Excerpted records:
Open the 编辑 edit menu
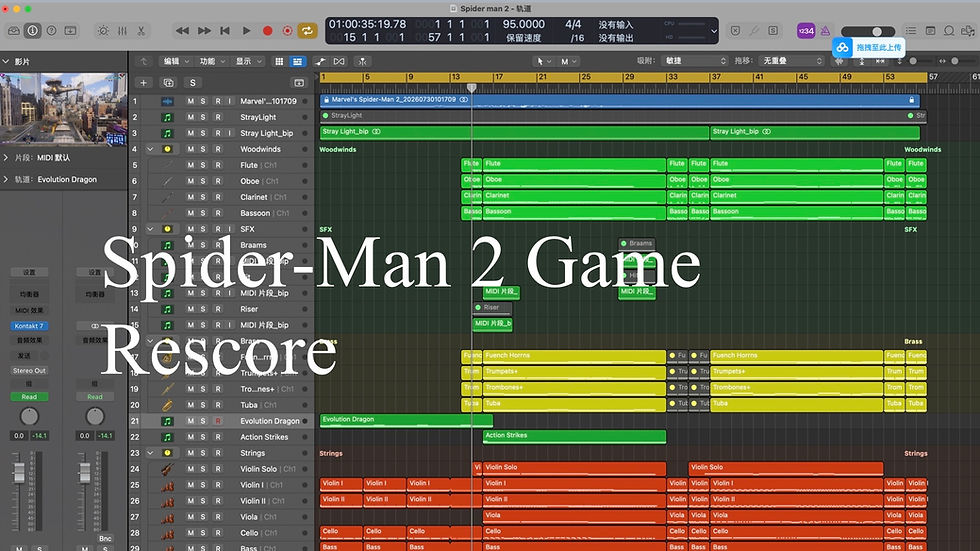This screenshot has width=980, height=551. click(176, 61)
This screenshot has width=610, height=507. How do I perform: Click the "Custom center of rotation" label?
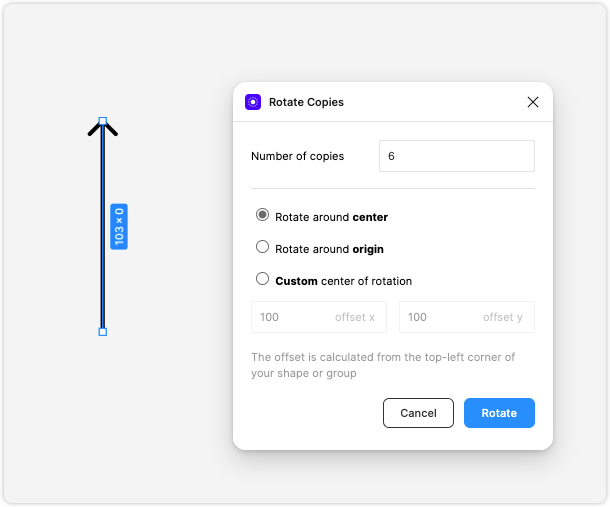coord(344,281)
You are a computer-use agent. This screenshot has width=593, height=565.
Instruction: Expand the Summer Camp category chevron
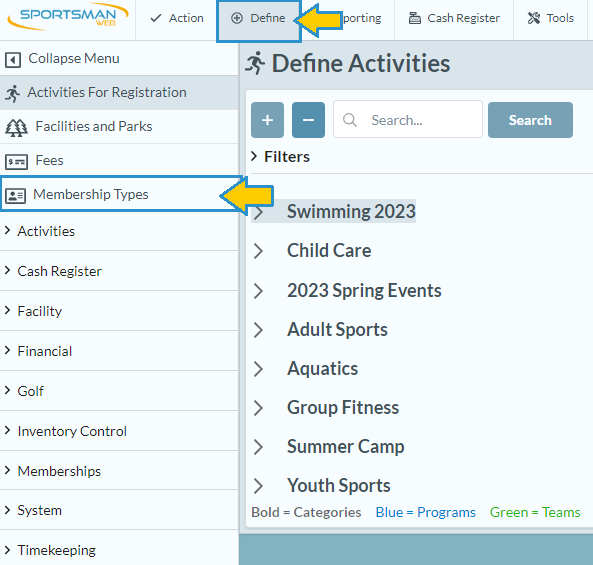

Description of the task:
Verbatim output of the entries is required, with each image left out.

Response area:
Open the 编辑 edit menu
This screenshot has width=980, height=551. click(176, 61)
This screenshot has width=610, height=507. How do I perform: Click the "Custom center of rotation" label?
coord(344,281)
You are a computer-use agent. This screenshot has width=593, height=565.
Instruction: Expand the Summer Camp category chevron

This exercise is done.